Cioran se rebela contra el Dios omnipotente que alimenta el miedo de la humanidad, amenazándola la perspectiva del Juicio Final. No obstante, su hostilidad decrece significativamente cuando se plantea la posibilidad de un Dios que tal vez no lo puede todo. Un Dios que creó el universo por “miedo a la soledad”. Un Dios que es una Persona y no un monarca todopoderoso, cuyo nombre no se puede pronunciar y cuyo rostro no puede ser contemplado sin morir. “¿Hacia quién volvernos si ha dejado de ser una persona que pueda comprendernos y respondernos? […] Atribuyéndole mayores dimensiones, lo hemos alejado de nosotros en la misma proporción”. La síntesis teológica de Santo Tomás de Aquino nos ha distanciado de Dios. ¿Podemos percibir como Padre a un ser omnipotente, todopoderoso, absolutamente simple y perfectamente en acto? ¿Nos acercan a Dios las cinco vías, que intentan probar su existencia como el principio y el fin de todas las cadenas causales? ¿Es posible amar a un Dios semejante? “La teología es la negación de Dios. ¡Qué idea descabellada ponerse a buscar argumentos para probar su existencia! Todos sus tratados valen menos que una exclamación de Santa Teresa”. Cioran considera que el sentimiento religioso sucumbe cuando se canaliza mediante conceptos e instituciones: “El mínimo balbuceo místico está más cerca de Dios que la Summa teológica. Todo lo que es institución y teoría deja de estar vivo. La Iglesia y la teología han asegurado a Dios una agonía duradera. Sólo la mística le ha reanimado de vez en cuando”.
Cioran sitúa la pintura del Greco y Zurbarán a la misma altura que la música de Bach: “¿Alguien se ha acercado a Él más que el Greco mediante las líneas y los colores? ¿Ha sido Dios alguna vez asediado por figuras humanas con una insistencia más agresiva? […] Todo el claroscuro de la pintura holandesa no iguala en intensidad dramática la sombra de un Greco o un Zurbarán”. De nuevo, España destaca por su temple místico, que inunda todas las ramas de la expresión artística y literaria: “Para nosotros, España es una llama, para Dios un incendio. El fuego ha acercado los desiertos de la tierra y del firmamento. Rusia con Siberia entera arde al mismo tiempo que España y que el propio cielo”. A pesar de estos comentarios, Cioran no abandona en ningún momento su irreductible nihilismo, augurando que el hombre y su civilización desaparecerán algún día. Nada es eterno. La inmortalidad es una ensoñación.
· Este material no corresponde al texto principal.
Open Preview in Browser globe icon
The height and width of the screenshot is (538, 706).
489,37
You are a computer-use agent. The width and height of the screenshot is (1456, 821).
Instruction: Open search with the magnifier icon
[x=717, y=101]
Dios es una fantasía dañina, enemistada con la vida: “En realidad, un alma indomable sólo reconoce un Enemigo: el Ser Supremo. Él es quien debe ser liquidado, el último baluarte que hay que conquistar”. Creo que estas frases resultan más convincentes como recusación del totalitarismo que como impugnación de Dios.
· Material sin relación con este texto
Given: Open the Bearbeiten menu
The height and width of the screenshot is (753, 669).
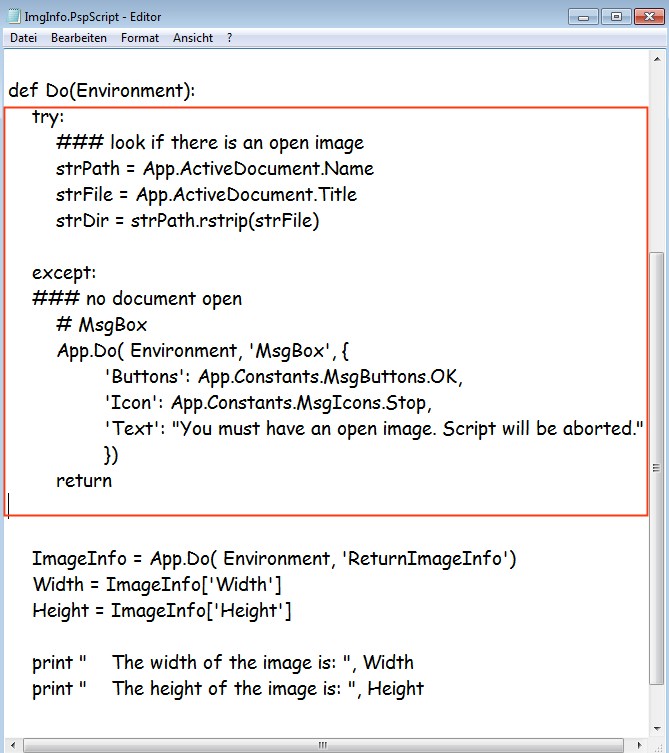Looking at the screenshot, I should click(x=79, y=38).
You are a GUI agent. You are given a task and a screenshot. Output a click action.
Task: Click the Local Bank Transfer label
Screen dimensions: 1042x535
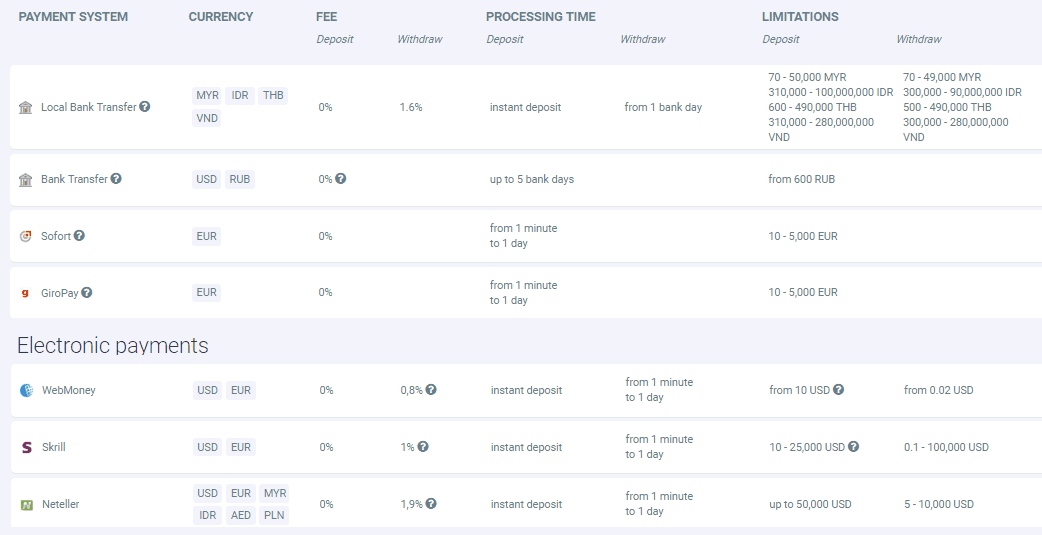[88, 107]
En su juventud, Cioran sucumbió a la seducción totalitaria, afiliándose a la Legión del Arcángel San Miguel (más tarde, Guardia de Hierro), un movimiento fascista, nacionalista y antisemita, fundado por Corneliu Zelea Codrenau (“el Capitán)”, donde también militará Mircea Eliade. “Antes de la aparición de Codrenau –escribirá entonces Cioran-, Rumanía era como un Sáhara poblado. La existencia de quienes vivían allí entre el cielo y la tierra no tenía más sentido que la espera. Alguien tenía que llegar. El Capitán ha proporcionado un rostro al hombre rumano. La juventud de nuestra época ya no puede esperar encontrar la salvación en las bibliotecas”. Con los años, se justificará alegando que “el orgullo de un hombre nacido en una pequeña cultura siempre está herido”. Se dejó cautivar por la posibilidad de invertir el sentido de la historia con un proyecto mesiánico, que presumía de responder a un destino ineluctable: “El hitlerismo llegó a trastornarme por su dimensión inexorablemente colectiva. Era como si todos, fanatizados hasta la estupidez, nos convirtiéramos en los instrumentos de un devenir demoníaco. Se cae en el hitlerismo como se cae en cualquier movimiento de masas de tendencia dictatorial”. Cioran no soportaba la indolencia de sus compatriotas, resignados a transitar por la puerta pequeña de la historia: “Rumanía sólo se mantendrá en la historia si es capaz de insuflar un espíritu espartano en este país de libertinos, escépticos y resignados”. Sus posteriores imprecaciones contra el Dios cristiano no parecen un discurso crítico contra la fe, sino vigorosas objeciones contra el totalitarismo. Es innegable que las iglesias cristianas han elaborado una imagen de Dios inspirada por los césares romanos, subrayando su presunto poder sin límites, pero esa descripción perdió fuerza tras la Segunda Guerra Mundial y el aggiornamento impulsado por Juan XXIII. Auschwitz, Hiroshima y, más tarde, el Gulag, inspiraron una teología diferente, que ya no presentó a Jesús como Rey de Reyes, sino como un judío condenado por blasfemia y sedición, “verdadero Dios y verdadero Hombre”. Dietrich Bonnhoeffer, Johann Baptist Metz, Jürgen Moltmann y Karl Rahner, entre otros, destacaron la solidaridad de Dios con el mundo, implicándose en su sufrimiento y aceptando compartir el destino de las víctimas de cualquier forma de opresión.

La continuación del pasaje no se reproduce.